BONE, LensaSatu.com – Dua peristiwa kecelakaan tragis di Kabupaten Bone kembali membuka mata banyak pihak tentang bahayanya pengendara di bawah umur.
Dalam waktu berdekatan, dua pelajar meregang nyawa setelah sepeda motor yang mereka kendarai terlibat tabrakan di dua lokasi berbeda.
Kecelakaan pertama terjadi di Jalan Poros Bone–Makassar, tepatnya di Dusun Ale Jempo, Desa Sengeng Palie, Kecamatan Lappariaja.
Dua sepeda motor saling bertabrakan hingga menewaskan pengendara berinisial ADTD (16). Korban sempat dilarikan ke rumah sakit, namun nyawanya tidak tertolong.
Insiden kedua terjadi di Desa Ulaweng Cinnong, Kecamatan Ulaweng, Kamis (9/10/2025). Seorang pelajar berinisial SA (13) meninggal dunia di tempat kejadian setelah motor yang dikendarainya bertabrakan dengan sebuah truk.
Kasat Lantas Polres Bone AKP H. Musmulyadi, S.Pd.I, membenarkan kedua insiden maut tersebut. Ia menegaskan bahwa dua kejadian ini menjadi peringatan serius bagi masyarakat, terutama para orang tua, untuk lebih disiplin dan bijak dalam mengawasi anak-anaknya.
“Korban SA (13) meninggal di lokasi kejadian di Desa Ulaweng Cinnong. Sementara korban ADTD (16) TKP Desa Sengeng Palie meninggal di rumah sakit,” jelas AKP Musmulyadi, Selasa (14/10).
Musmulyadi menambahkan, banyak kasus kecelakaan yang melibatkan pengendara di bawah umur dipicu oleh faktor ketidaksiapan mental dan kurangnya pengalaman berkendara.
“Anak-anak belum memiliki SIM, sering kali tidak menggunakan helm, dan mudah terbawa emosi di jalan. Ini sangat berisiko, bukan hanya bagi diri mereka sendiri, tetapi juga bagi pengguna jalan lain,” ujarnya.
Kasat Lantas juga menegaskan bahwa pihaknya rutin melakukan patroli dan sosialisasi ke sekolah-sekolah untuk mencegah pengendara di bawah umur turun ke jalan.

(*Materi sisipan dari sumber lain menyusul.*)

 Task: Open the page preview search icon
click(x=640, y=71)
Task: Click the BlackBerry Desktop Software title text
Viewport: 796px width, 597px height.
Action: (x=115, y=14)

Selain edukasi, tindakan penegakan hukum tetap dilakukan apabila ditemukan pelanggaran yang membahayakan keselamatan.
“Kami terus melakukan pengawasan. Tapi kunci utama ada di rumah. Orang tua jangan lepas tangan, karena keselamatan anak di jalan adalah tanggung jawab bersama,” tegasnya.
Musmulyadi berharap kolaborasi antara aparat, sekolah, dan keluarga bisa memperkuat budaya tertib berlalu lintas di Bone.
Dengan kesadaran sejak dini, kata dia, kondisi jalan di Bone dapat menjadi lebih aman dan nyaman bagi semua pengguna jalan.